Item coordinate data
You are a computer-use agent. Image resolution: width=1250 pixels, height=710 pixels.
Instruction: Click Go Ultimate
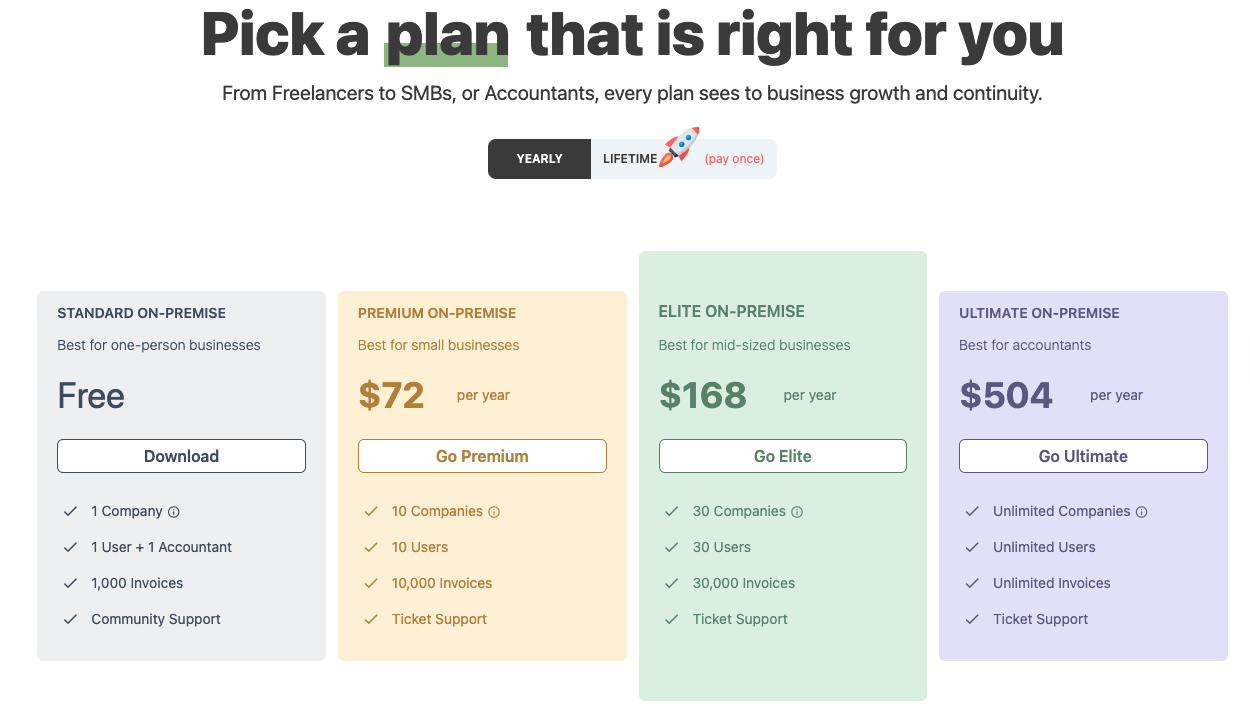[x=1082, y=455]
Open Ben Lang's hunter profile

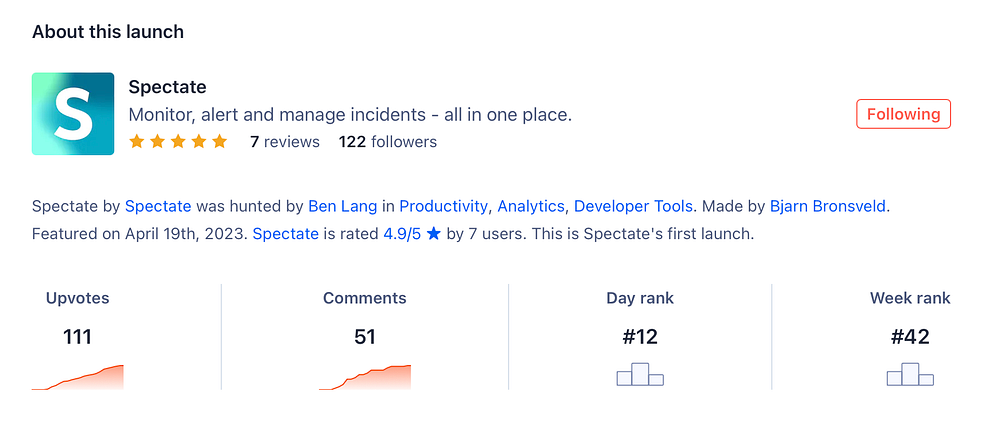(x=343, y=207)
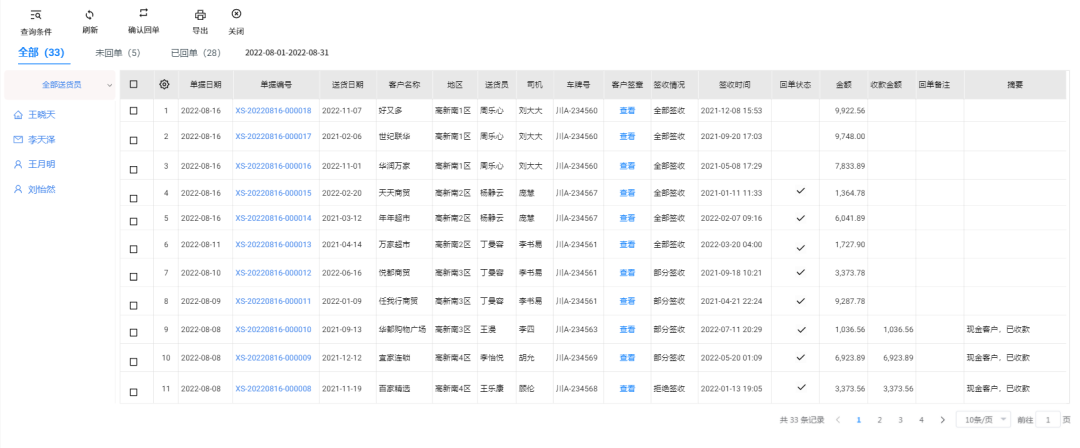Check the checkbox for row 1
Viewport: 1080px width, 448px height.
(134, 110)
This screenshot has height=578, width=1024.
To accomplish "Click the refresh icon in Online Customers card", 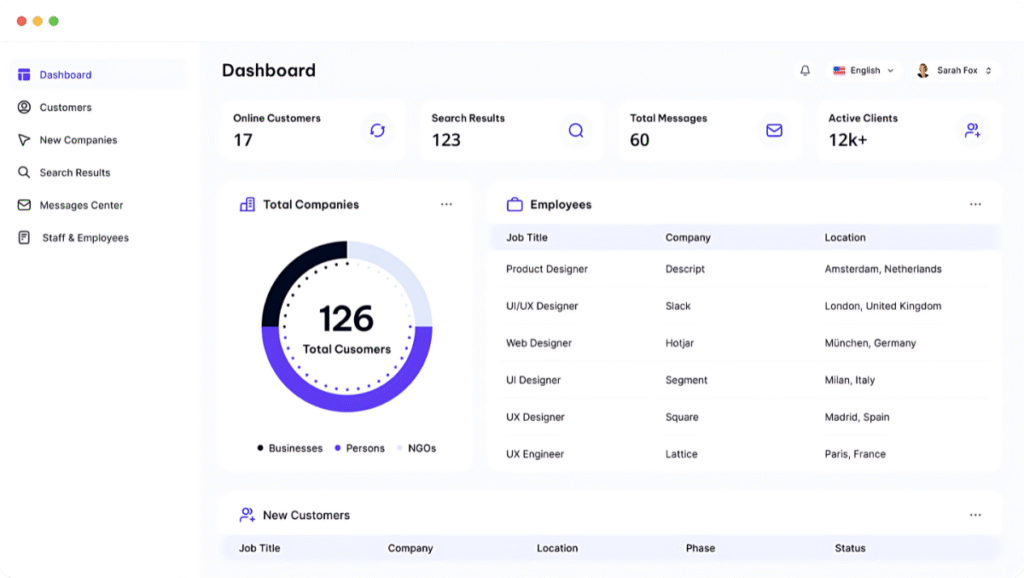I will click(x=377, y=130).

* [Your instructions] Show each line from the rows above that contains the string "height". Treat uppercase and lowercase as different.

* [Problem solution]
You are a computer-use agent. Image resolution: width=1250 pixels, height=710 pixels.
Viewport: 1080px width, 448px height.
This screenshot has height=578, width=1024.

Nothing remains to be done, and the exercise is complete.